- As much as possible, make sure to hold existing staff and 1:1 meetings as usual. Structure in these times of flux is critical.
- Lots of folks have more family at home and will need to shift their schedule. Full support. Make it a non-issue for being off the grid for folks to focus on the most important thing – their family. Maybe a shared calendar so folks can flag themselves as off the grid without the stress?
- A daily stand-up for your staff in your preferred conferencing solution. 15 minutes. No formal agenda, just checking in and saying hello.
- If folks want to talk about world events during check-ins, that’s fine, but I’m deliberately avoiding that and focusing on the work because there’s already plenty of places to worry out there. If folks want to chat about it, that’s so very understandable.
- For myself, I’m going full Benjamin Franklin and building mega-structure for myself from 9am to 6pm. This is both a coping control mechanism, but also a means to keep myself focused. My home office is full of interesting distractions.
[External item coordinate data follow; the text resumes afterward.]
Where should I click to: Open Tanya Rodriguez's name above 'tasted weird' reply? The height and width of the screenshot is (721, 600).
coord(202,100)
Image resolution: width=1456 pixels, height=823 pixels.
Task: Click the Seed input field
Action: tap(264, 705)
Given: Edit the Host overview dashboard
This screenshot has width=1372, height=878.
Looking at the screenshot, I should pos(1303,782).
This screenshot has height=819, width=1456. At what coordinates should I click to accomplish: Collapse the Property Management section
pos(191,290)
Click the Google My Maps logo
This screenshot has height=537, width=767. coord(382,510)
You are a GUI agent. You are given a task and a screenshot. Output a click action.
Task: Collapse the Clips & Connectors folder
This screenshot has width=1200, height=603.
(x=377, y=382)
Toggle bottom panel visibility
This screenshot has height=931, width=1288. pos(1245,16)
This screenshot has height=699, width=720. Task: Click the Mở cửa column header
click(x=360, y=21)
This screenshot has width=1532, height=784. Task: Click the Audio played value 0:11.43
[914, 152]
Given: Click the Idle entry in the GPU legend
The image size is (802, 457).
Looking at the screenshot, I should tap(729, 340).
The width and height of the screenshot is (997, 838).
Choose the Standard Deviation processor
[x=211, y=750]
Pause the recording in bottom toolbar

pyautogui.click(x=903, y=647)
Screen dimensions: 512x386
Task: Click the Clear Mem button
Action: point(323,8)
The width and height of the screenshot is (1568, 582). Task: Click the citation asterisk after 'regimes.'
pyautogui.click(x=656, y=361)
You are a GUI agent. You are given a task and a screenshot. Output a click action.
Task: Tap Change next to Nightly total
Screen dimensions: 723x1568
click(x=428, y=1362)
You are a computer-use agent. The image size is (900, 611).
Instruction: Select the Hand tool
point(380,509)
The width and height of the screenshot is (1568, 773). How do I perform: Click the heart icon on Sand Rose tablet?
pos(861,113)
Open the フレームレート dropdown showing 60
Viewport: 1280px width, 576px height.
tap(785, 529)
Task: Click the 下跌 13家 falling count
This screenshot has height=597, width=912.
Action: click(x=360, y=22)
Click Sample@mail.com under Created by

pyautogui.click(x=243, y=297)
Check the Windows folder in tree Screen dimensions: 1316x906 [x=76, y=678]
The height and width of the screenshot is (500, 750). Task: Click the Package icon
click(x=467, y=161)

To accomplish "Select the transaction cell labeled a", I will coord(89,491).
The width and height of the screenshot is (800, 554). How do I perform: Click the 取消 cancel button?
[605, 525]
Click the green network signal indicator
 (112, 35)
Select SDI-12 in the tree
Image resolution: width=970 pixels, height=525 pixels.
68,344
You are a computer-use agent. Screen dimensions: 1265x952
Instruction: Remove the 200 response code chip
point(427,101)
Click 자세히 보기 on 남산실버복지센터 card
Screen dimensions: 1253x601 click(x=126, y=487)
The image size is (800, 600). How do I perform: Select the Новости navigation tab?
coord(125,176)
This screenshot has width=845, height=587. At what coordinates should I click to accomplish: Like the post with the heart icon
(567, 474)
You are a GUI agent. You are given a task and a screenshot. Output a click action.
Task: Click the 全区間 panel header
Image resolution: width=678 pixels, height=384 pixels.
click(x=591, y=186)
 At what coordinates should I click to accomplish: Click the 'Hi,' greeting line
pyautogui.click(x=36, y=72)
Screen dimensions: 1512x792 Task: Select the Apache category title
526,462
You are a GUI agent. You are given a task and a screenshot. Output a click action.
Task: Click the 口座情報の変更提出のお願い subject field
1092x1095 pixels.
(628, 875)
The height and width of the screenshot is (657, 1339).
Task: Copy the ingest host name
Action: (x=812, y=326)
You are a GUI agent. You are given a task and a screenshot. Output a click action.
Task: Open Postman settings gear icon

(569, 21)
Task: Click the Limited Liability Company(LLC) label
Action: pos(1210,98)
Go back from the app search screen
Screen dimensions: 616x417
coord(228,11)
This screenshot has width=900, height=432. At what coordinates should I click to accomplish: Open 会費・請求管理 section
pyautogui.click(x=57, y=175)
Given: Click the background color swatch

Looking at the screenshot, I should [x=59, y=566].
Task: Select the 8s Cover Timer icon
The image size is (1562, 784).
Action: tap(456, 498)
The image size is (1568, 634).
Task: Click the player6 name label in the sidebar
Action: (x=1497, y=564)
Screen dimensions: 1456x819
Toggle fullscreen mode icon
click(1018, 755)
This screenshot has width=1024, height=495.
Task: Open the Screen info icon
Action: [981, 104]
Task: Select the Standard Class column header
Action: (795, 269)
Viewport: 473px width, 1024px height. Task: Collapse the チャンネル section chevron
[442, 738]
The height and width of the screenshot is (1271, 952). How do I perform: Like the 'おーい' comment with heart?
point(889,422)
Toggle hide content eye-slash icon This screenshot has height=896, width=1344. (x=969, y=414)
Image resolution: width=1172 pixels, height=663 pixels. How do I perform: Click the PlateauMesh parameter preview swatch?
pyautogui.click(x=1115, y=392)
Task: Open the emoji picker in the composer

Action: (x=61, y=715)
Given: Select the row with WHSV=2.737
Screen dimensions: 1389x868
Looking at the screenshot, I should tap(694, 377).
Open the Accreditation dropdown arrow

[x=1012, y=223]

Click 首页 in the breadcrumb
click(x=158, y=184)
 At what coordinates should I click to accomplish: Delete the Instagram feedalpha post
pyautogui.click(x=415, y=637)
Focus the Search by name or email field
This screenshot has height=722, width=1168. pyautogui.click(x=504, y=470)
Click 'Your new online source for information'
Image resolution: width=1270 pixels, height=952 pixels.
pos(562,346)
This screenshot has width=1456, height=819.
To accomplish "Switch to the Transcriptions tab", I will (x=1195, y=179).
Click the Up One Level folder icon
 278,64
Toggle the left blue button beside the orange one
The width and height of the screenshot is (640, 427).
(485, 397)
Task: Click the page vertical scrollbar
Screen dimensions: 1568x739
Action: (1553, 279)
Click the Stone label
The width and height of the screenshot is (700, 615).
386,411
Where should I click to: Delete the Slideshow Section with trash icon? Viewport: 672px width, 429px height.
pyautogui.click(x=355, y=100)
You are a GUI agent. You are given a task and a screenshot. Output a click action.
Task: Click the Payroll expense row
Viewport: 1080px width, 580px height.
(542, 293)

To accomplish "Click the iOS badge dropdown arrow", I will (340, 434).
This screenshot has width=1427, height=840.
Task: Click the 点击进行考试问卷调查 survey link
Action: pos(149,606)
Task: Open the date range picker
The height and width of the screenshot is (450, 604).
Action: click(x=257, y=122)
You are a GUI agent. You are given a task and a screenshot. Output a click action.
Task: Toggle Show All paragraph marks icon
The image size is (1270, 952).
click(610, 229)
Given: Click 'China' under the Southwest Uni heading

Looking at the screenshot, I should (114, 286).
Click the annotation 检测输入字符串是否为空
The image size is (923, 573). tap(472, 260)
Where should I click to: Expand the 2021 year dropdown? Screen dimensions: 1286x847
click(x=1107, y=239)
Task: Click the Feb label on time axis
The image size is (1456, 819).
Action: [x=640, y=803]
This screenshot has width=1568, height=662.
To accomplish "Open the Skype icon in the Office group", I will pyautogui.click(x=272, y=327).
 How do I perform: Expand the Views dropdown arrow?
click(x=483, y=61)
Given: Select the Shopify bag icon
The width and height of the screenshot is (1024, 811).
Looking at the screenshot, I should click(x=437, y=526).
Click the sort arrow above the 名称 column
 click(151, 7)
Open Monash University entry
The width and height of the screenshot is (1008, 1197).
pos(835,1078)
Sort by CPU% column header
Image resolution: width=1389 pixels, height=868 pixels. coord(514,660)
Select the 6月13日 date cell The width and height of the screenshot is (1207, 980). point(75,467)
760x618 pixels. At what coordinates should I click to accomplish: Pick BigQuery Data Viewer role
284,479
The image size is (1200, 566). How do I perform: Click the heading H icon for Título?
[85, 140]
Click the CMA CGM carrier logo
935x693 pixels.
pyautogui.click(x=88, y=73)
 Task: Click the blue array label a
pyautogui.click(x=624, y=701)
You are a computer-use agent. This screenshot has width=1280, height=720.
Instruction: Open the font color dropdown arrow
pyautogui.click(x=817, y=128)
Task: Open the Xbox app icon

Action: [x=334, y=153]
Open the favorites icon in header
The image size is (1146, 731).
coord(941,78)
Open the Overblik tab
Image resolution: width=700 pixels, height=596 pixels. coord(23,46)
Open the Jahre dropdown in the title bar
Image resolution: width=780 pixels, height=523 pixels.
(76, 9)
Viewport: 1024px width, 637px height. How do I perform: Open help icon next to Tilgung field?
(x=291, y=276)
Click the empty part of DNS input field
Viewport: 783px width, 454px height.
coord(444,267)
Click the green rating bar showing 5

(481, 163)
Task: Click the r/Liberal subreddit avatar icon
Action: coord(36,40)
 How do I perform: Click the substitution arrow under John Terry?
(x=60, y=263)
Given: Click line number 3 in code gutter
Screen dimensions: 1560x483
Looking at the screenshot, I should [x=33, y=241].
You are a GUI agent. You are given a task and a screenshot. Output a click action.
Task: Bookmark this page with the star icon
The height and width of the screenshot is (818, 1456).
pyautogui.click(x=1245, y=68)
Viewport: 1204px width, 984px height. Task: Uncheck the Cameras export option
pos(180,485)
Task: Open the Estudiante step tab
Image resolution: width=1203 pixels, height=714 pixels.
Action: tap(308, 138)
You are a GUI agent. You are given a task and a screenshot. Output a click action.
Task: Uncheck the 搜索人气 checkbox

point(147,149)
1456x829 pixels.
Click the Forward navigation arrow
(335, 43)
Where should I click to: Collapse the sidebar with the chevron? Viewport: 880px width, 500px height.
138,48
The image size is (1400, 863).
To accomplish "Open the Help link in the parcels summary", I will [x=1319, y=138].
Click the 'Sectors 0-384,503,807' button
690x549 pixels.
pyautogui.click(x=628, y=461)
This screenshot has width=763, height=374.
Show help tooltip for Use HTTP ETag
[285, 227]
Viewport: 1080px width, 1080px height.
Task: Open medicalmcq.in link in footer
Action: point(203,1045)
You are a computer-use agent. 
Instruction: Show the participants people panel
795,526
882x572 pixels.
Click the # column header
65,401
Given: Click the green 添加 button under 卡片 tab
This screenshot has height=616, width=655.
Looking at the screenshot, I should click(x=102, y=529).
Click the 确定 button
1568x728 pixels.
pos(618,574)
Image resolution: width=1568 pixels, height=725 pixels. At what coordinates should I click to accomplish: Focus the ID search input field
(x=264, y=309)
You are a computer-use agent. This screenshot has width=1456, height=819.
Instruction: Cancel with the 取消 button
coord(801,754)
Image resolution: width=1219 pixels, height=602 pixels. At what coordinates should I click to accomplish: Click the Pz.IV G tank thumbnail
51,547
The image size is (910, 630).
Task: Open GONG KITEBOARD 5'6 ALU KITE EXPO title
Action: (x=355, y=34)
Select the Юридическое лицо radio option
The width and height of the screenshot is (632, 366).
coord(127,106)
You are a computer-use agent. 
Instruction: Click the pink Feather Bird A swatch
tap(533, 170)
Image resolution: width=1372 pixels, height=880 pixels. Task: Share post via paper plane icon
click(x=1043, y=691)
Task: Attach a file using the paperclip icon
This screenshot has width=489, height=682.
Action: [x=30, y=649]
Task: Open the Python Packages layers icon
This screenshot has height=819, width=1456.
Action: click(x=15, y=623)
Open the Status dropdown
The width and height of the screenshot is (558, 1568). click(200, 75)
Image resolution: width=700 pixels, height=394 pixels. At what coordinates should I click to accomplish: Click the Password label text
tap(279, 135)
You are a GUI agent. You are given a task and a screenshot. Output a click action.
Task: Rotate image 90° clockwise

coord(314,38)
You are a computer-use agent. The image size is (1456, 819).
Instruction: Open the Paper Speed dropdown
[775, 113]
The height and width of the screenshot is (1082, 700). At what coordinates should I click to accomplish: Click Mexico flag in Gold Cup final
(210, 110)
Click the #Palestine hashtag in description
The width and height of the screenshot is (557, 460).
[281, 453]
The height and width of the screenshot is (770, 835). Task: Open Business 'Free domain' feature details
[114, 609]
- Listen. What your team needs this week is different than what they need next week. The daily stand-up is your time to make sure that as folks adapt to this very unusual work set-up that they have time to raise their hands and ask for help.
Finally, and most importantly, as a leader, I’m aware that the expression on my face in a meeting tells everyone a lot about how it’s going. It’s not going well, but I’m choosing productive joy as my expression not because that how it’s going, but that is how I’d like it to be.